**Description of the task**
Quote the fair trade and free trade article's stretch from "Fair traders are" through "example of that." word for word.
*** Page excerpt ***
Gail Ablow tackles the question, “What is the difference between Fair Trade and Free Trade”…and discusses the oft-mentioned Tran-Pacific Partnership (TPP)
Fair traders are in favor of government policies that protect workers, farmers and the environment, and they will pay a premium for fair trade-certified goods. Free traders favor less government regulation and fewer trade barriers between countries and want the market to determine the price of goods in the hope of having the most choices at the lowest prices. The two terms are not opposites, but in the real world “free trade” comes with costs — and the TPP trade agreement that the Obama administration recently finished negotiating is, in the view of many critics, a shining example of that.
All trade is political. All trade is about power.
When you buy something — a car, clothes, coffee, computer, a hamburger, you name it — international trade agreements affect the price and determine who profits from it. Proponents of free trade say businesses should thrive or fail in an open market without government interference such as protections, tariffs or subsidies.
But trade is about much more than the price of your shoes. In practice, the parties who craft trade agreements are less interested in unfettered markets and far more interested in increasing corporate profits and pursuing international strategic goals. “There is no such thing as free trade,” says Barry Lynn, director of the Open Markets Program at the New America Foundation. “The idea that there is a self-regulating marketplace out there is fundamentally wrong, as opposed to a bunch of power relationships between large corporations and nation-states. Put simply, free trade is a myth.”
According to Lynn, the main reason people promote this “myth” is to push the idea that “government should not regulate the large corporations that run the marketplace. The two groups who push this argument in a coherent manner are the libertarian right and the neoliberal left.”
Big Pharma benefits because the TPP extends patents, copyrights and other monopoly protections to companies that want to profit for as long as possible. In an interview with Bill Moyers in 2013, economist Dean Baker explained there is nothing “free market” about these corporate safeguards against competition that will prevent millions of people around the world from getting cheaper generic medicines. “If this was really about trade,” he said, “we’d be going, ‘How can we bring those prices down?’
Firms that want to sue governments also benefit. The TPP creates an extra-judicial process known as an investor-state dispute settlement (ISDS). Foreign investors would be able to sue governments for compensation if they impose environmental, health and safety, and even labor regulations that result in lost profits to the company. These suits would be arbitrated by international tribunals that aren’t subject to US laws. There is no appeals process. Putting ISDS into such a sweeping deal, writes Sen. Elizabeth Warren (D-MA), “would tilt the playing field in the United States further in favor of big multinational corporations. Worse, it would undermine US sovereignty… America’s current trade policy makes it nearly impossible to enforce rules that protect hard-working families, but very easy to enforce rules that favor multinational corporations.”
*** End of Page excerpt ***
*** Supplied data ***
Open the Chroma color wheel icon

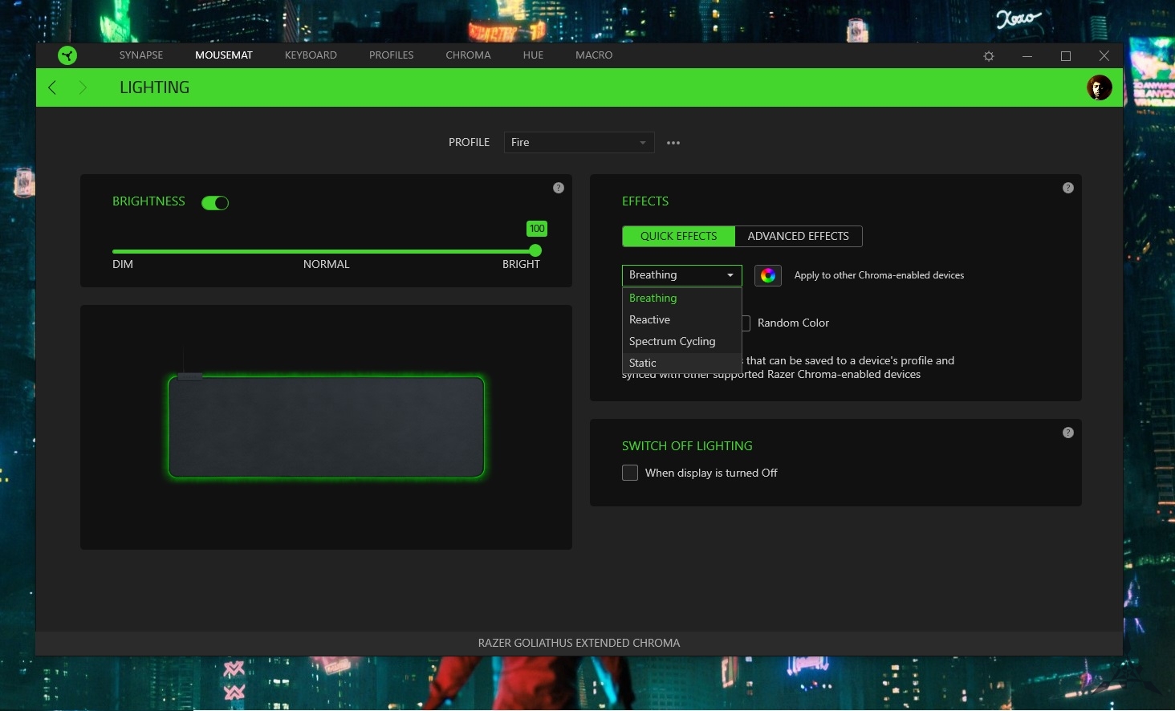(767, 275)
*** End of Supplied data ***
**Output of the task**
Fair traders are in favor of government policies that protect workers, farmers and the environment, and they will pay a premium for fair trade-certified goods. Free traders favor less government regulation and fewer trade barriers between countries and want the market to determine the price of goods in the hope of having the most choices at the lowest prices. The two terms are not opposites, but in the real world “free trade” comes with costs — and the TPP trade agreement that the Obama administration recently finished negotiating is, in the view of many critics, a shining example of that.